As of 1 July 2023, the fixed remuneration of Mr Den Houter is €579,000.- gross per year.
The variable remuneration of Mr Den Houter consists of a short-term incentive plan and a long-term incentive plan.
The short-term incentive depends on the realisation of predetermined measurable objectives. 70 per cent of the short-term incentive is based on financial objectives and 30 per cent is linked to non financial objectives which are relevant for the Group’s (long-term) success. Payout gradually increases with performance, starting with a payment of 27.5 per cent of the fixed annual remuneration at threshold performance, 55 per cent at target performance and potentially going up to 82.5 per cent when performance is excellent. Below threshold there will be zero payout.

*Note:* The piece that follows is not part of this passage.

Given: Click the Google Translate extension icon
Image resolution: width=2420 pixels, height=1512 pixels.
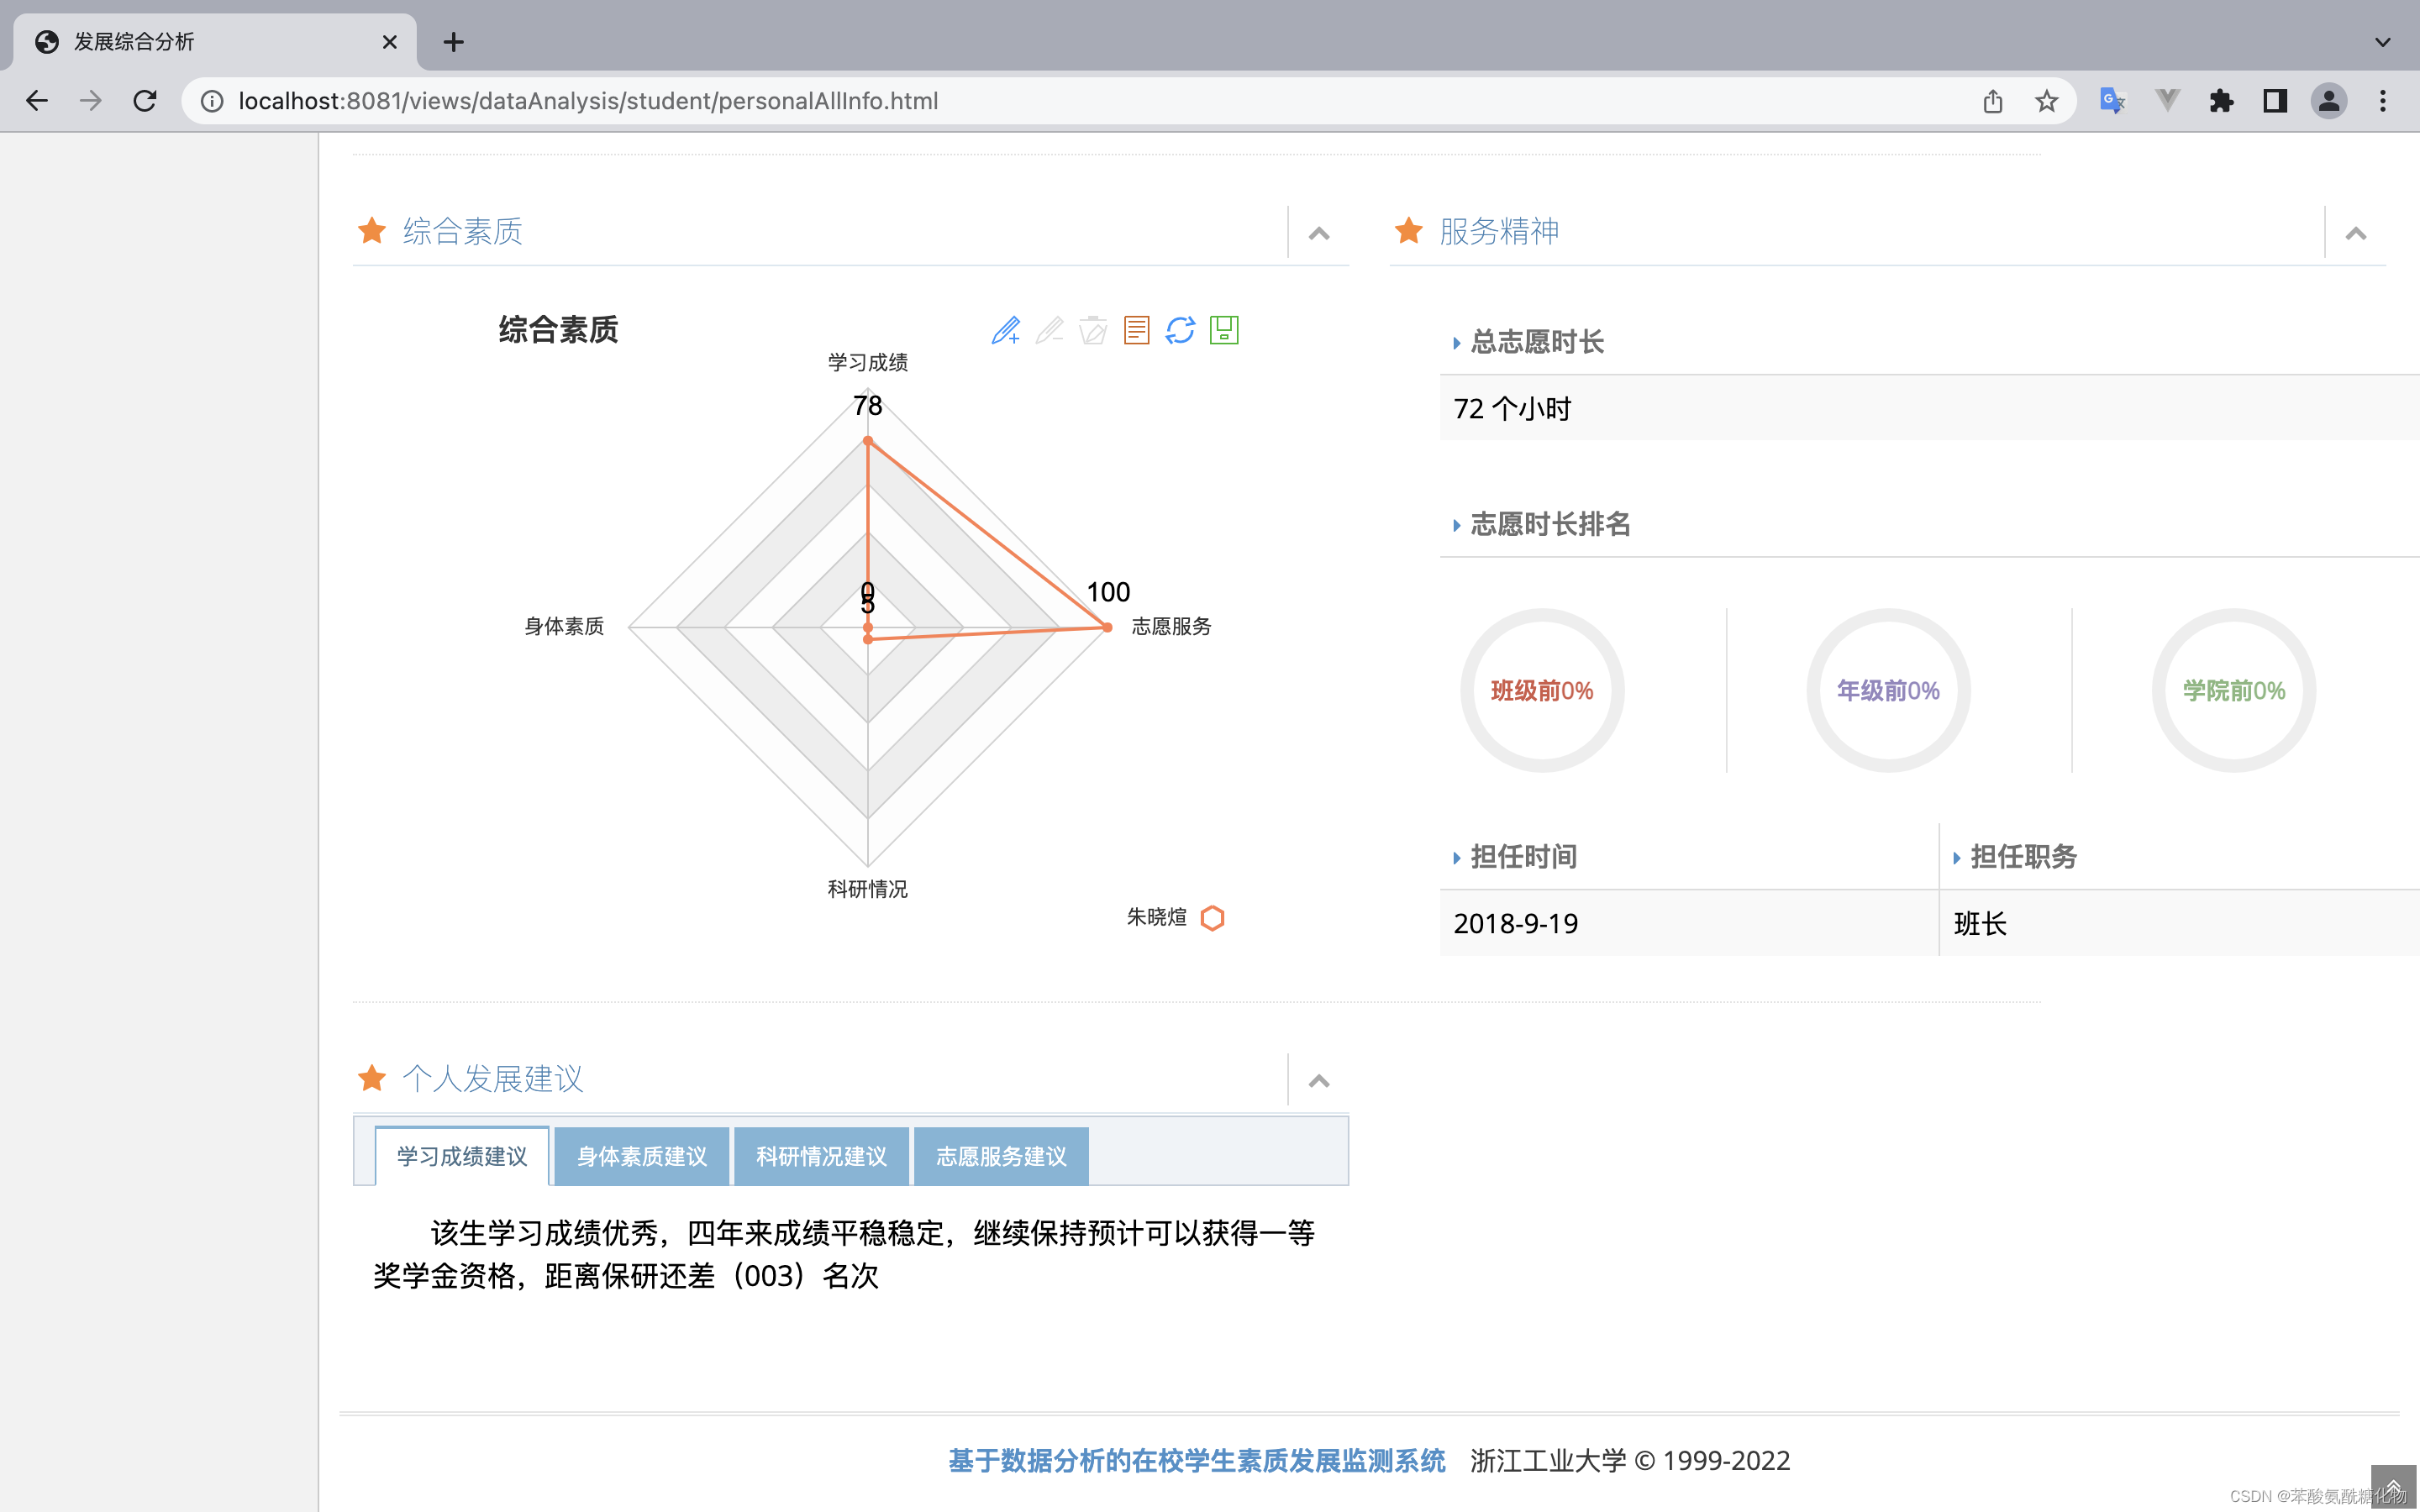Looking at the screenshot, I should [x=2112, y=101].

To further strengthen the relationship with the interests of the shareholders, a long-term incentive plan applies to Mr Den Houter. Each year, performance shares are conditionally awarded. The award value is 80 per cent of Mr Den Houter’s fixed annual remuneration. Performance is based on two financial objectives, being relative total shareholder return (TSR) and adjusted earnings before interest, taxes, depreciation and amortisation (adjusted EBITDA) and one non-financial objective, being sustainability. After the three year performance period, the Supervisory Board will assess the extent to which the performance objectives have been achieved. This results in a vesting percentage for each of the three performance objectives, each determining one third of the vesting of the conditionally awarded performance shares. For excellent performance, the number of performance shares that vests may amount to a maximum of 150 per cent of the ‘at target’ number of performance shares. This percentage may be reduced to 50 per cent (on a sliding scale) for threshold performance and to zero below that. In accordance with the Dutch corporate governance code, the vesting date is followed by a two year lock-up period. Mr Den Houter may not dispose of shares until the two year lock-up period has expired and the minimum requirement for the shareholding, being 75 per cent of the fixed annual remuneration, has been met.
Mr Den Houter receives a gross, age independent, uncapped flat-rate allowance from BAM Group equaling 22 per cent of his fixed remuneration. From this allowance Mr Den Houter needs to finance his own personal retirement savings (including survivor’s pension and pension build-up during disability).
Both the appointment as member of the Executive Board and the management services agreement apply up to the annual general meeting in 2026.
Each party may terminate the management services agreement early, per the end of a calendar month taking into account a notice period of three months.
If the company terminates the management services agreement before the end of the current appointment period other than for an urgent reason or if Mr Den Houter is not reappointed as a member of the Executive Board after the current appointment period, Mr Den Houter is entitled to a payment of maximum one time the fixed annual remuneration.